At least he got the Arc de Triomphe right:
When we arrived at the Avis return area, it was closed and we had quite a difficult time returning the car, but we finally did, only to be nearly locked inside one of the terminals, which was closing for the night. Then, the hotel’s shuttle was nearly twenty minutes late arriving at the airport and so we didn’t get to sleep until very early Sunday morning because everything had to fit in the suitcases!
After a few hours of sleep, Mother, SPARKY, seven bags, and I boarded the shuttle back to Charles de Gualle. I got them checked in for their flight, said farewell, hopped the shuttle to Terminal 2G, and flew back to Italy exhausted, 5lbs heavier, hemorrhaging money like never before, and very, very happy!
This trip, more than all the others I’ve ever taken in my life, was probably the most rewarding because for the first time abroad, I wasn’t treated like an American visiting France because I used all of the French I learned over the course of the seven years I spent studying it and surprised not only myself, but SPARKY, Mother and a whole lot of French people, who all said that my accent was perfect (which is good to hear, especially since I spent four years getting that to where it is now). In all honesty, being told that I had a perfect accent and spoke French beautifully by French citizens was without a doubt the highest compliment I have ever received.
Do I think the trip was worth it? You bet. Any regrets? Yes, I should have gotten the bigger box of macarons at Ladurée and the other pair of Tod’s I tried on. Would I do it all over again tomorrow? Oh yes indeed.

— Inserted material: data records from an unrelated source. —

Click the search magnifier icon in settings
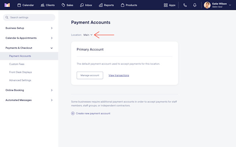236x147 pixels. pyautogui.click(x=7, y=17)
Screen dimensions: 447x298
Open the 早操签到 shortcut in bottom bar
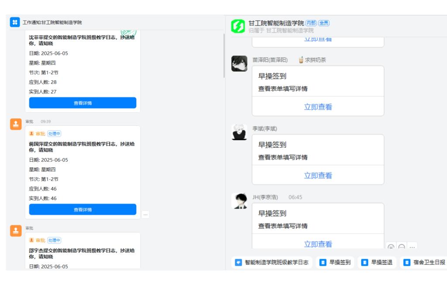click(x=335, y=263)
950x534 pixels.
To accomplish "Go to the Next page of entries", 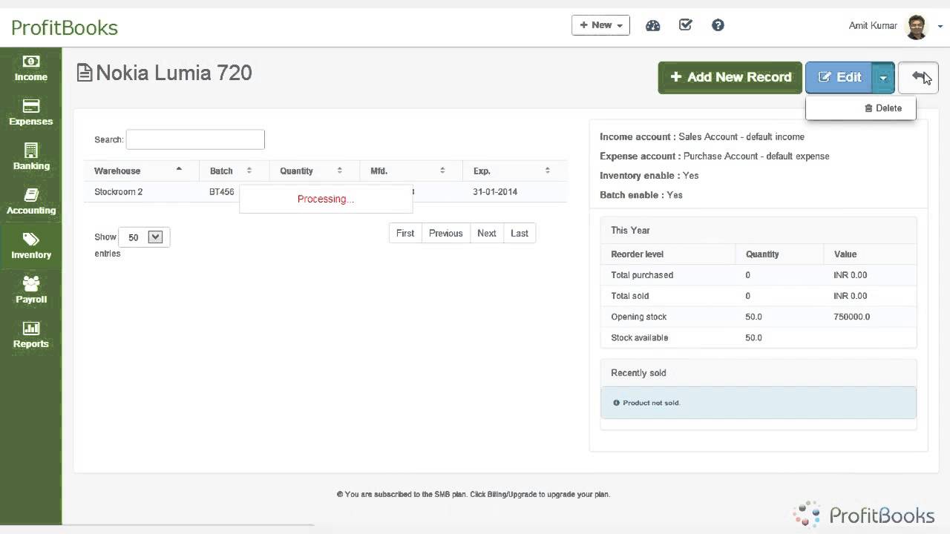I will click(486, 233).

Of all the friends I had when we sat around my kitchen table that night and talked about what we were going to do when we turned Twenty-one, I’m now the only one who actually carried it out and being able to say that is something I’ll always cherish. I wouldn’t call this the trip of a lifetime because I’d already been to Paris before this, but it was certainly my favorite trip I’ve taken because for once, I was able to show my parents something that interests me and introduce them to a part of France they would have otherwise never visited. Yes, we didn’t go to Spain, but that’s okay, because I don’t remember enough Spanish to get by and while it will be some time before we take another family trip to Europe, we’ll get there eventually, just as long as it comes after we see Asia, which is up next.